GOAL >> Continue the forum discussion about children sitting at the table from the point where it stops.

Kittywits i think you are a little judgemental - i have 2 children with very different personalities - one will sit at table one will not, one will not share is aggresssive etc the other is not. This is not because i set boundaries with ds1 and "liberal parenting" techniques with ds2- it is because they are individuals. Plus general advice re: parenting is too praise/reward the wanted behaviour and ignore the unwanted behaviour which is why some parents "fail too chastise"

sparklemagic · 23/07/2006 22:01

I think nannyl's post shows itself as one coming from someone dealing with 'charges' rather than their own children; this is because for ME anyway, there is more at stake here than whether my child is drilled and rehearsed to the degree that they recite the dinnertime 'script', because I am their mum, not a nanny, and it matters to me what our relationship is for the long term not just for a few years; it matters to me that my ds learns from watching adults and joining in at his own pace, because for me this is about respecting him; I trust him; I know he is a kind, polite and decent person and as soon as he is socially ready he will enjoy sitting around the table with us and Discussing His Day etc; for now, when he's finished he goes and plays. Because he is 3.

There is no doubt we as parents could train him to do as nannyl's charges but I think we would lose something subtle but important from our relationship.

And to me it seems perfect common sense that someone who grows up knowing they are trusted to have just that subtle bit more freedom than others, are likely to have more confidence. Freedom doesn't mean running amok, it just means that we look at him as within his current stage of development and trust him to do the very best he can; which he always does.

hulababy · 23/07/2006 22:07

My problem with the not sitting at the table, etc. would be when we were out. Obviously there is no way I could allow DD to get down and walk around in a restaurant, so have to have similar rules at home as we would when out. Eating out as a family is really important to us and we have done som at least 1-2 times a week since DD was a newborn.

DD knows the rules. She loves her food and we all enjoy our evening meal together, at the table, once DH is home from work. It is a special and important time for us here.

sparklemagic · 23/07/2006 22:14

Hula, I agree, we like mealtimes together too and have some really nice chats as a family! The thing about eating out illustrates exactly what I was saying about trusting my DS - when we're out all it takes is for us to tell him that as we're in a restuarant/cafe, he must wait with us till we're all finished. He does this no problem!

INFORMATION SUPPLIED >>
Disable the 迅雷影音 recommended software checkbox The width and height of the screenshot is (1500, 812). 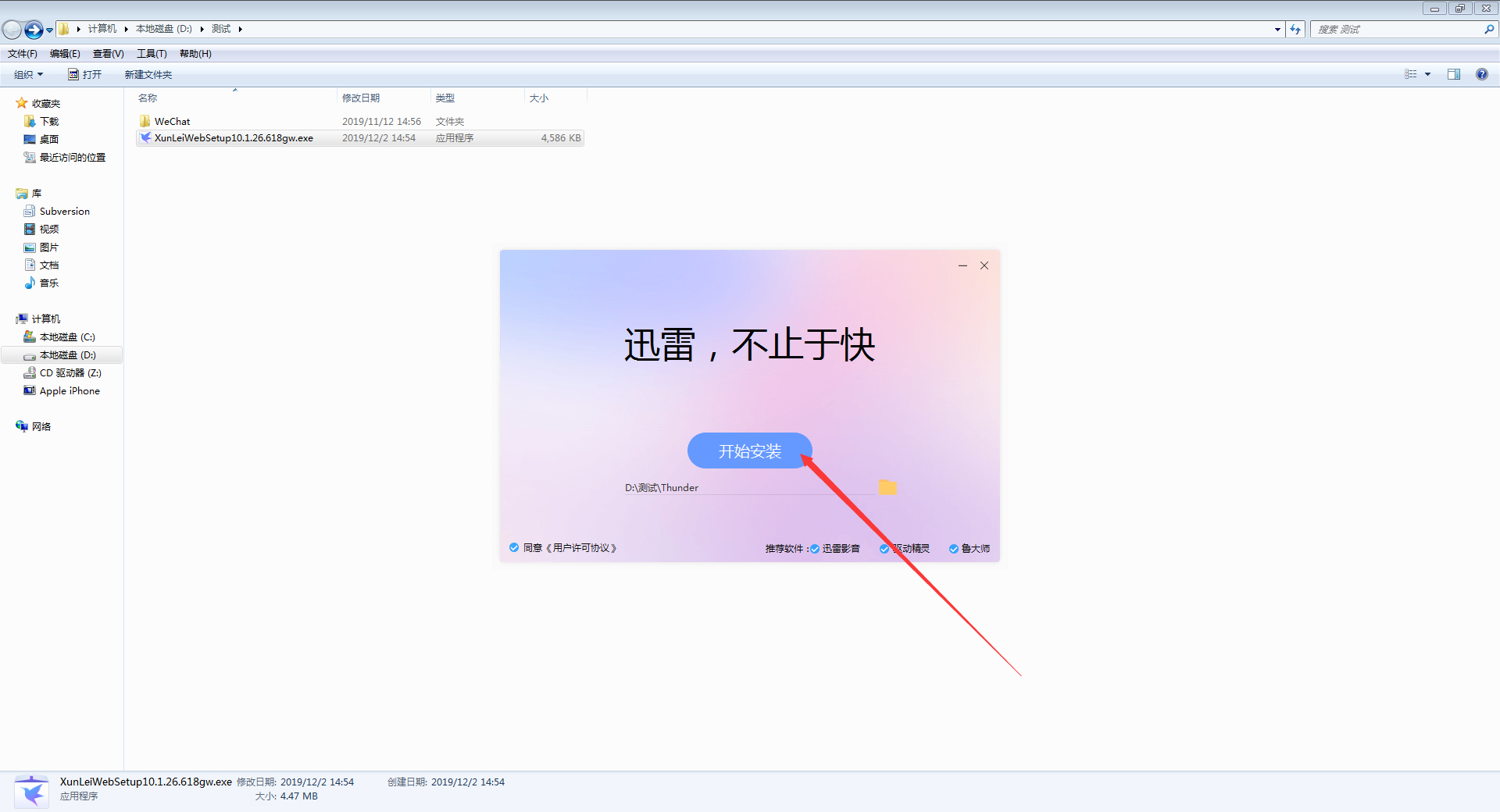(x=814, y=548)
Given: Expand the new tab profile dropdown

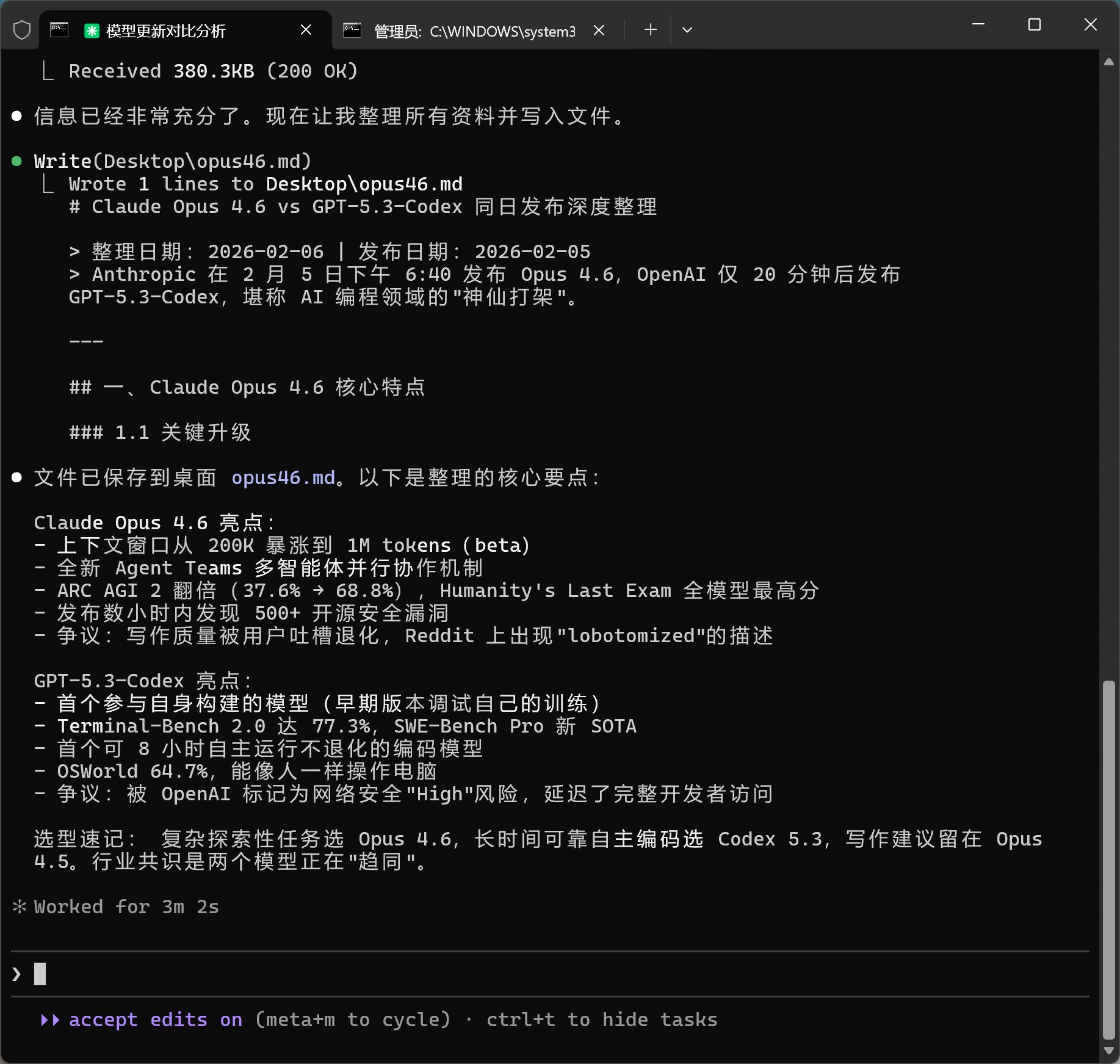Looking at the screenshot, I should 687,30.
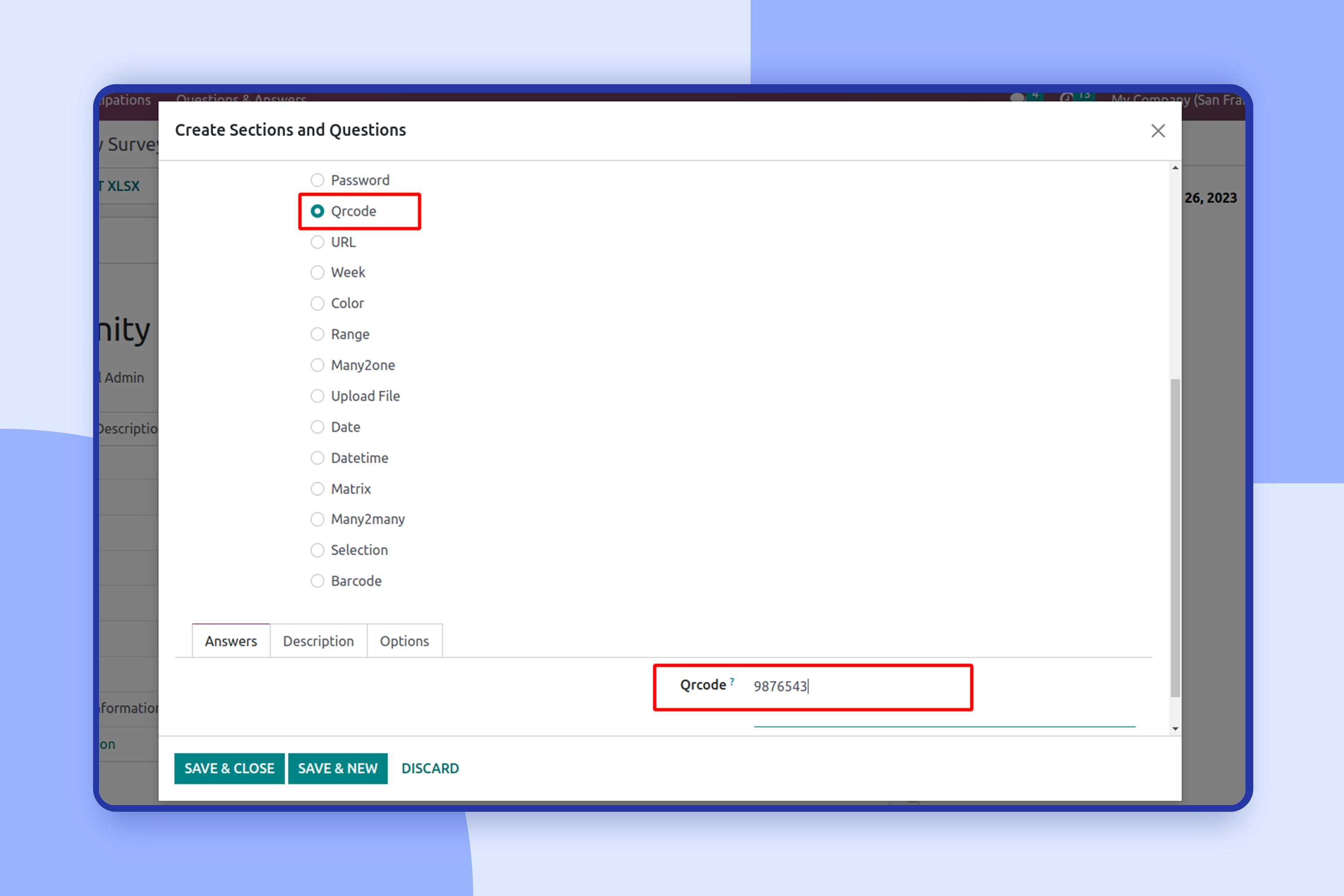Open the Options tab
This screenshot has width=1344, height=896.
[x=404, y=641]
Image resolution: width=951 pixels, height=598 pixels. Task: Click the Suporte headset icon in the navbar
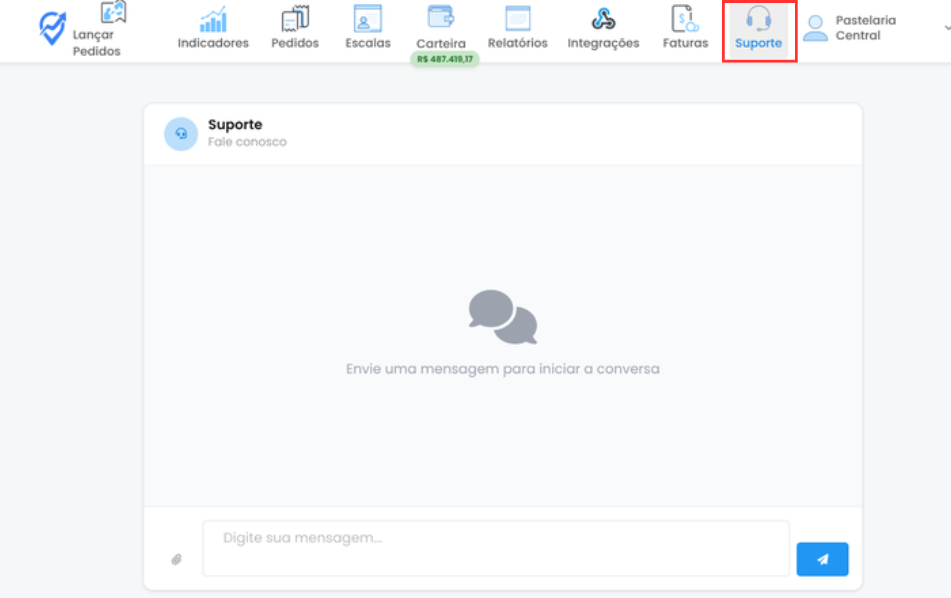pyautogui.click(x=758, y=20)
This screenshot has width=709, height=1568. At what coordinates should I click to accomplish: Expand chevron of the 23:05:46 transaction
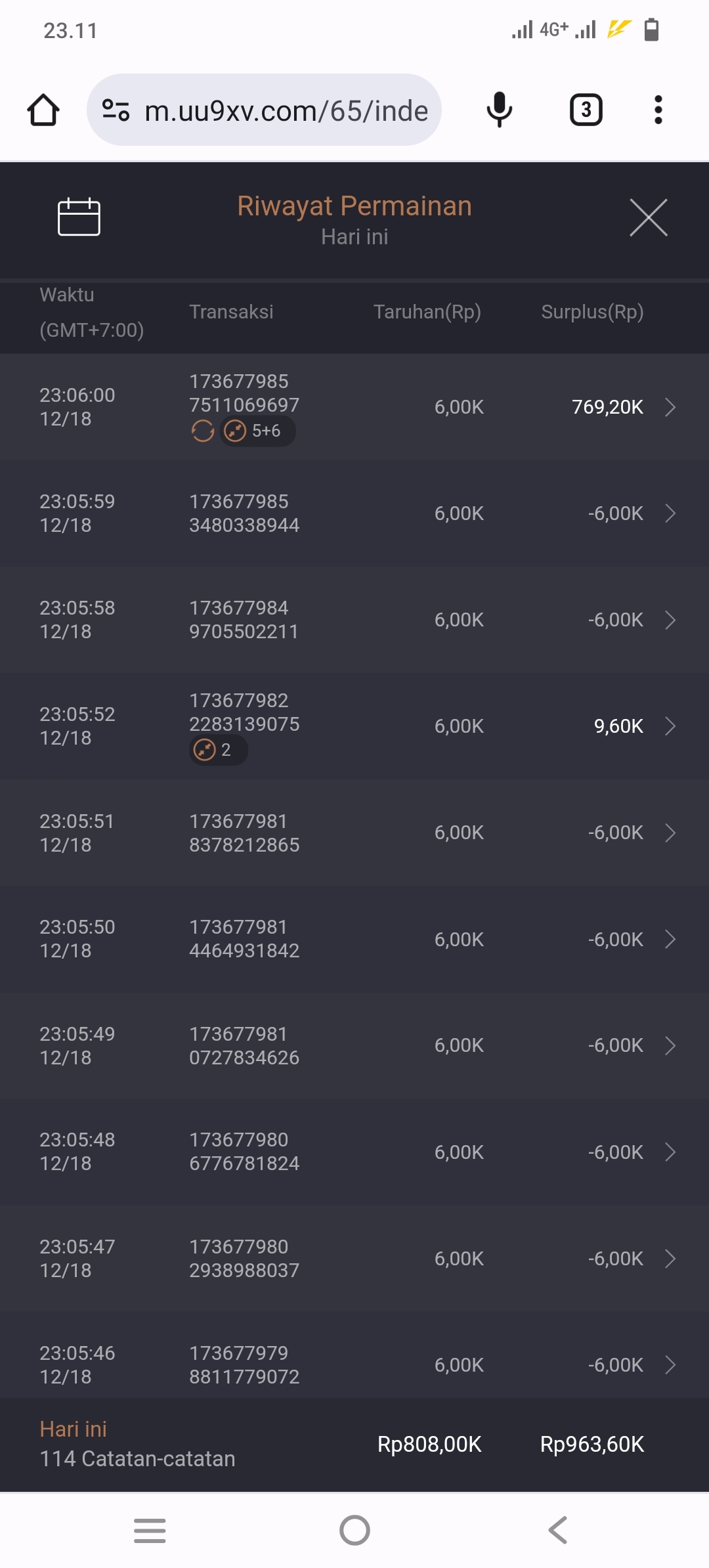coord(670,1365)

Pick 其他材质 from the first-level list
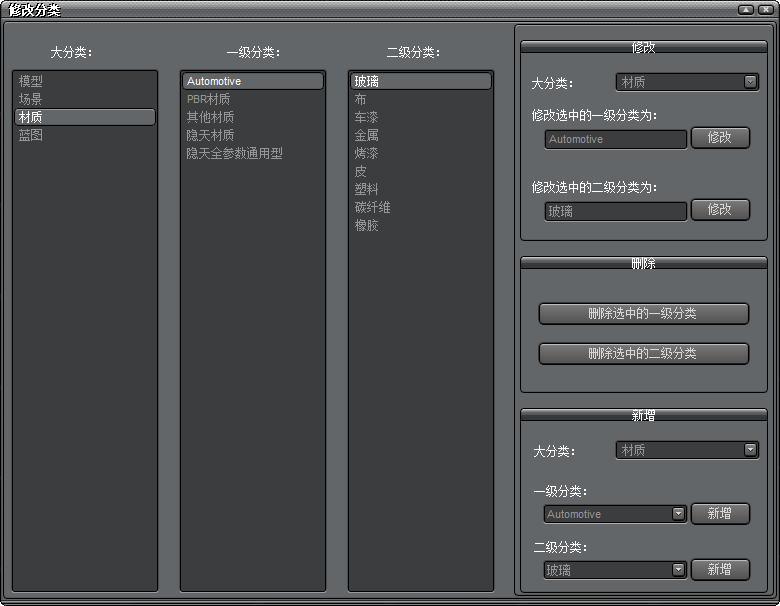[x=210, y=117]
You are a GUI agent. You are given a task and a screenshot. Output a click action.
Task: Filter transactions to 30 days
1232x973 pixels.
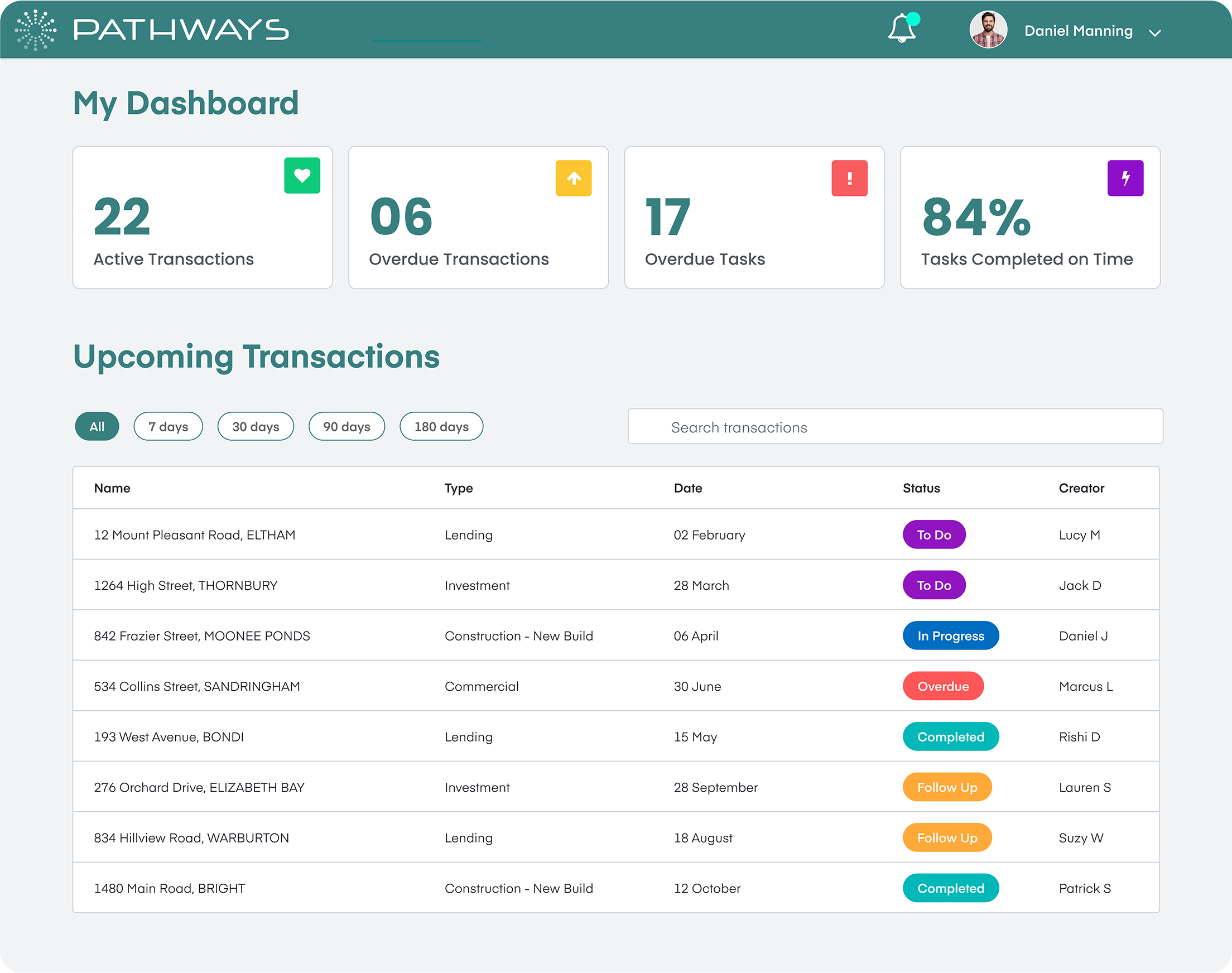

TASK RESPONSE >>
blueshoes · 23/07/2006 22:17

I would second sparkle. In my dd's case, she somehow picks up the social occasion of eating out and is much happier to stay in her chair (unstrapped!) during the meal, whether or not she is actively eating.

tenalady · 23/07/2006 22:21

Well thats all find and dandy then. All behaving themselves in company and when eating out in public. Thats just how I like it. Sadly it is very noticeable that we English aint so good at keeping out kids in the manners that they should be accustomed when out in a restaurant.

blueshoes · 23/07/2006 22:32

I have to add that I don't tend to take dd to posh restaurants - the v. few times I did, particularly dinner time, have been disastrous. She does much better at pub restaurants, those that have many kids, or are just generally child friendly. I do try to strike a balance between what dd can cope with and the needs of other diners for a peaceful meal.

kittywits · 24/07/2006 06:48

Albosmum, sorry that you feel I am judgmental. My children also have a wide ranging personality types. Some are sweeter natured than others. This doesn't however, change the fact that they MUST do what they are told.
There are many different ways of leading a child to the place where you want them to go. Ignoring bad behaviour and rewarding the good is one way, but bad behaviour should not always be ignored.
I made the comment about children running amok because it happens. They do what they want and the parents make some small attempts to control them, but give up and the child knows it can do what it wants. You must have seen this happen many times.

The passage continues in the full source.